This week we hosted a special breakfast with The Drum to discuss the latest trends and developments in digital as we celebrated the launch of The Drum Bot created by OgilvyOne.
Kicking off with an exclusive screening of The Drum’s “Bot-umentary” short, exploring the evolution of the chatbot and adtech, the morning included a panel of experts chaired by The Drum's Editor Stephen Lepitak, discussing what’s new in the world of creative, tech and digital.
The key question you should be asking yourself when building a bot, according to OgilvyOne UK’s Experience Planning Partner, James Whatley, is around its usefulness.
“What's the utility?”
- James Whatley, Experience Planning Partner at OgilvyOne UK
We need to be building bots that are useful and the key with this is addressing a need, rather than building a bot for the sake of it. This was a point echoed by Facebook’s Creative Strategist, Elizabeth Valleau, who highlighted the need to “build for people first, always”. And when building for people, she urged brands to build things they won't be embarrassed to look back on in 5 years.
The Stoptober Bot, which Ogilvy UK created for Public Health England, for example, was built with the aim of supporting smokers in their journey to quit. Similarly, James built Room Bot to help the staff at Ogilvy navigate the many meeting rooms once the agency moved from their office in Canary Wharf to the sprawling space of its new home at Sea Containers.
The Drum’s new bot is no exception. It features the ability to deliver via Facebook, the latest news, features, interviews and insights posted to The Drum Website daily, whenever the user needs it.
With utility also comes nourishment when it comes to the customer experience.
“We need to be delivering a nutritious bot experience”
- Elizabeth Valleau, Creative Strategist at Facebook
For LEVEL Airlines’ Head of Brand & Marketing, Chris Brown, the opportunity with bots is about customer experience: creating conversations and building trust with people. When thinking about travel, Chris believes once bots start to develop empathy they will have a pivotal role in not only informing but crucially, in inspiring consumers.
Once of the ways this inspiration might be achieved is not only through visuals but through voice. Speaking about bots and brand experience, OgilvyOne CEO Jo Coombs believes tone of voice will soon be more important than visuals.
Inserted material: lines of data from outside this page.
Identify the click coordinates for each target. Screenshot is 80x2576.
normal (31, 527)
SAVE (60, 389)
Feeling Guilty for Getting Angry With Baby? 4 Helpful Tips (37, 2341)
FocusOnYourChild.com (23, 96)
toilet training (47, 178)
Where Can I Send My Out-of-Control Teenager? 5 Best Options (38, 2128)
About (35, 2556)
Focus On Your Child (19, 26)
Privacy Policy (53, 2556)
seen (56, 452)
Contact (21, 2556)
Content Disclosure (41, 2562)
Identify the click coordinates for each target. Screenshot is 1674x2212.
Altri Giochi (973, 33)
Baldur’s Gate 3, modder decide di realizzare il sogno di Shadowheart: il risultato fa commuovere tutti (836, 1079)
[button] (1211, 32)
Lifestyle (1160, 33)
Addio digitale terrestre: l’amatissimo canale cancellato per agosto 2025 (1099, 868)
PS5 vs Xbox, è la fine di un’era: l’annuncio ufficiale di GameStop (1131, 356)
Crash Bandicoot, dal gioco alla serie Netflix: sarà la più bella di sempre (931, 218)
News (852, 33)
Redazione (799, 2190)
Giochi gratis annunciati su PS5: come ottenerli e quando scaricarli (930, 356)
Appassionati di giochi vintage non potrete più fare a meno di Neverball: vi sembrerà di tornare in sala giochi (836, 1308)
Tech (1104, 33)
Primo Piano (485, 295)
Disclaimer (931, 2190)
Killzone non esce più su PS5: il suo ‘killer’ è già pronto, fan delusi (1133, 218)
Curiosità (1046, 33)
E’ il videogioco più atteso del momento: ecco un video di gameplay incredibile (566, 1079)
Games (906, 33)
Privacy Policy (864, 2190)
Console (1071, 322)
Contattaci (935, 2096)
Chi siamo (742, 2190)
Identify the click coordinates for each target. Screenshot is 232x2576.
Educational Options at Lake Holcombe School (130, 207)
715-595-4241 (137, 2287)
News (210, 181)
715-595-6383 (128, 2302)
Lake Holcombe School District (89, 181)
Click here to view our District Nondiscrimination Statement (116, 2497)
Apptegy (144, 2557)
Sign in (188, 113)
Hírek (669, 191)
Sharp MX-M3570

An exciting prospect, but it also throws in issues when thinking about tone of voice: do brands use the same voice as in their ads, for example. James admits this is a complicated area.
Perhaps most exciting is looking to the future of bots. For James, the bots we are creating now are only scratching the surface. “We’ll look back in years to come and think ‘how naïve were we’ because where bots and AI is going to go will be so big”.